What you have to do
Skip the images and copy each record exactly as written.

Data supplied
- - -
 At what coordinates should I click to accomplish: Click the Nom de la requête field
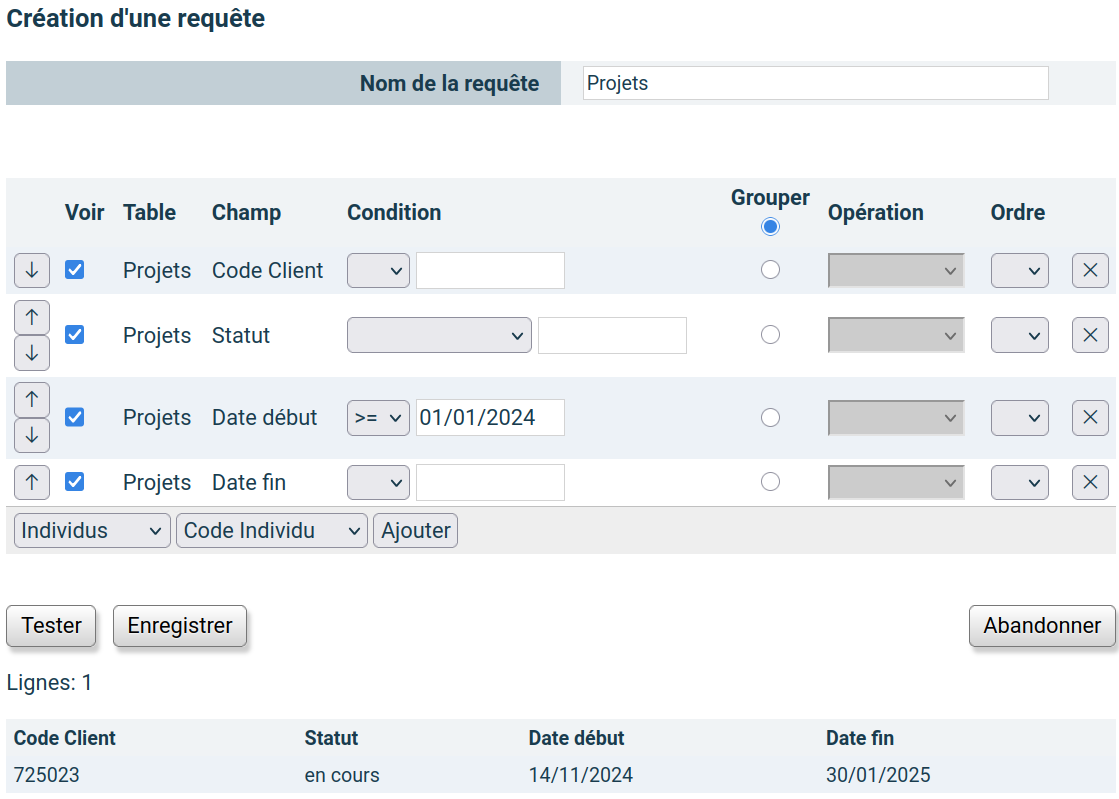tap(815, 83)
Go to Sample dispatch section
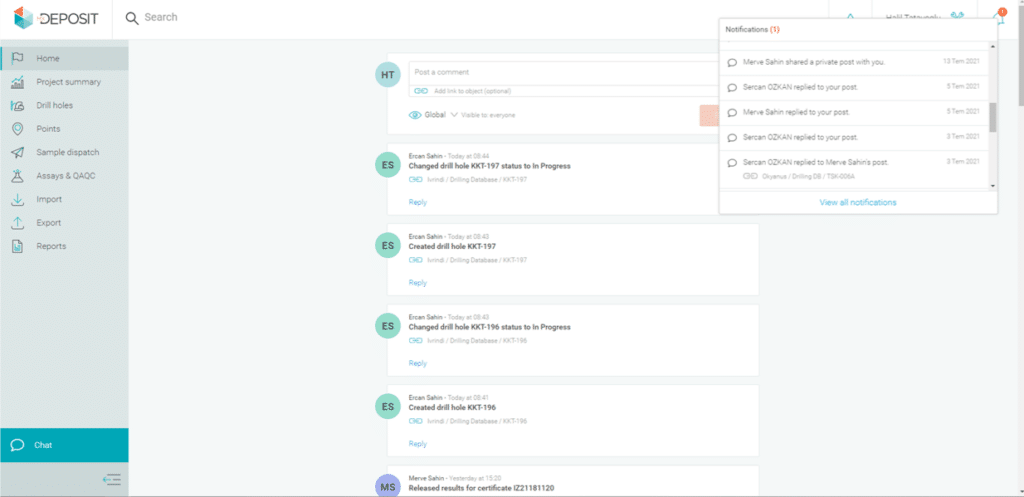This screenshot has height=497, width=1024. [x=67, y=152]
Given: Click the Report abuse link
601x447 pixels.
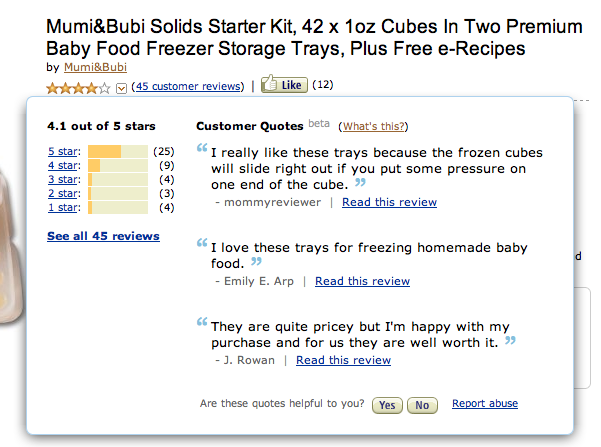Looking at the screenshot, I should tap(485, 404).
- - -
Solution to this task
 At what coordinates should I click to accomplish: Click the Nom de la requête field
tap(815, 83)
Go to Sample dispatch section
This screenshot has height=497, width=1024. [x=67, y=152]
Given: Click the Report abuse link
601x447 pixels.
Looking at the screenshot, I should tap(485, 404).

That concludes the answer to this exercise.